With structured indexes, the multimodal combination fields must be defined as part of the schema itself. This means that is it not necessary to specify the multimodal combination fields when adding the documents. If you do specify the multimodal combination fields when adding the documents, the values will override the values defined in the schema.
In this section we will go over how to create a simple structured index with a multimodal field to vectorise. We will talk through each part of the settings object and what it does.
Minimal example of creating a structured multimodal index
The image_pointer
type is used for image fields, this tells Marqo the download the image which the URL points to.
import marqo
settings = {
"type": "structured",
"model": "open_clip/ViT-L-14/laion2b_s32b_b82k",
"allFields": [
{"name": "text_field", "type": "text", "features": ["lexical_search"]},
{"name": "image_field", "type": "image_pointer"},
{
"name": "multimodal_field",
"type": "multimodal_combination",
"dependentFields": {"image_field": 0.9, "text_field": 0.1},
},
],
"tensorFields": ["multimodal_field"],
}
mq = marqo.Client(url="http://localhost:8882")
mq.create_index("my-mm-structured-index", settings_dict=settings)
Index Settings: model
The model
field is used to specify the model to use for the vectorisation. To do multimodal search this must be a CLIP model.
Index Settings: type
The type
field is required and must be set to structured
for a structured index.
Index Settings: allFields
The allFields
field defines the schema for the index. Each field in the schema must have a name
and a type
, they can optionally have features
as well.
The name
defines the name of the field in the document. The type
defines the datatype of the field. The features
field is an array of features that can be applied to the field. In this case we are using the lexical_search
feature on the text_field
which allows us to search with the LEXICAL
search method.
The image_pointer
type is used for image fields, this tells Marqo the download the image which the URL points to.

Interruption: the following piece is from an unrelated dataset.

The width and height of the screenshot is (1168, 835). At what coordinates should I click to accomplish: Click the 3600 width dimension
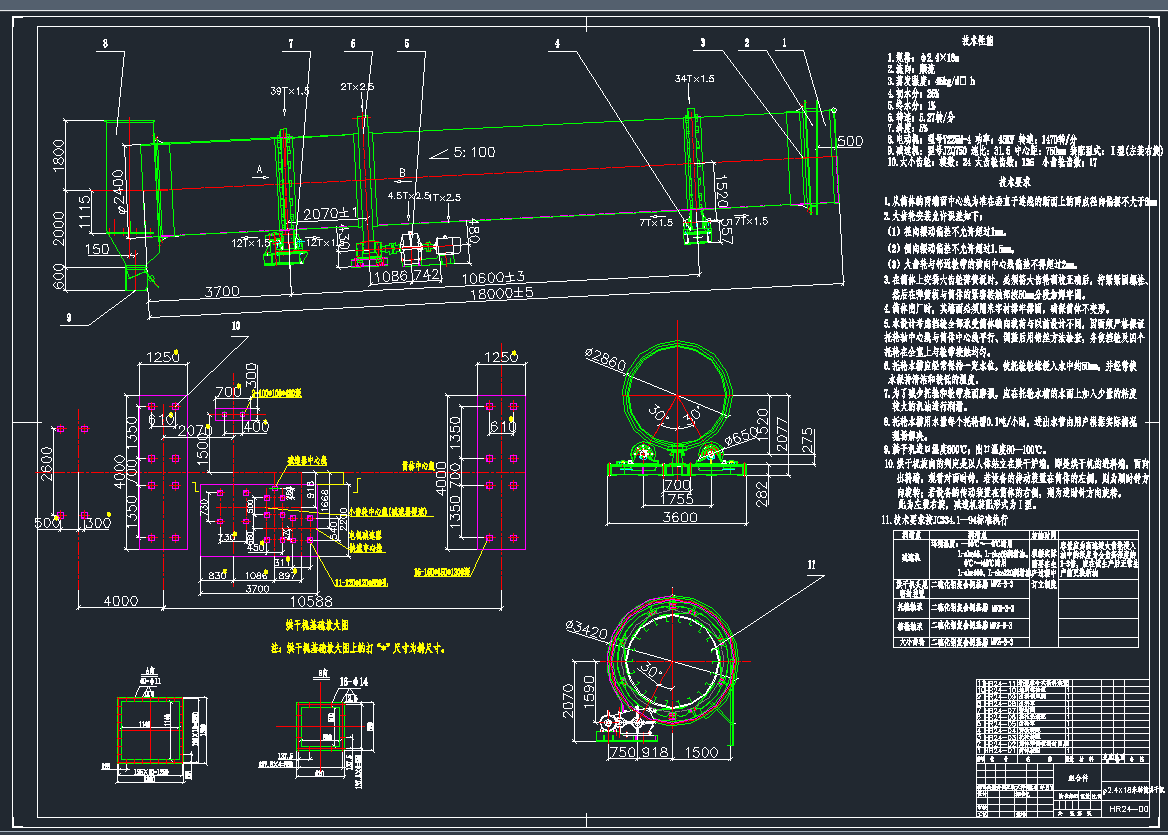[x=681, y=517]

The multimodal_combination
type is used for multimodal fields. It is a special type that requires dependentFields
, these are fields that are used to create the multimodal field. The keys are the field names and the values are the weights for each field. The weights do not have to sum to 1, they are used to calculate a weighted average of the fields.
Index Settings: tensorFields
The tensorFields
field is an array of fields that will be vectorised. In this case we are vectorising the multimodal_field
field, any fields of type multimodal_combination
must be specified in tensorFields
.
Example Add Documents Usage
Because we are using a structured index we don't need to specify the tensor fields or the multimodal mappings in add documents. The schema will take care of this for us.
documents = [
{
"_id": "1",
"text_field": "New York",
"image_field": "https://example.com/image.jpg",
},
{
"_id": "2",
"text_field": "Los Angeles",
"image_field": "https://example.com/image2.jpg",
},
]
mq.index("my-mm-structured-index").add_documents(documents)
If you want to overide the multimodal field weights then you can do this by specifying the mappings
at add documents time:
mq.index("my-mm-structured-index").add_documents(
documents,
mappings={
"multimodal_field": {
"type": "multimodal_combination",
"weights": {"image_field": 0.8, "text_field": 0.2},
}
},
)
Example Search Usage
The schema above will allow us to search the multimodal_field
with the TENSOR
search method and the text_field
field using the LEXICAL
search method.
Tensor Search (search_method="TENSOR"
is the default):
results = mq.index("my-mm-structured-index").search(q="New York")
Lexical Search:
results = mq.index("my-mm-structured-index").search(
q="New York", search_method="LEXICAL"
)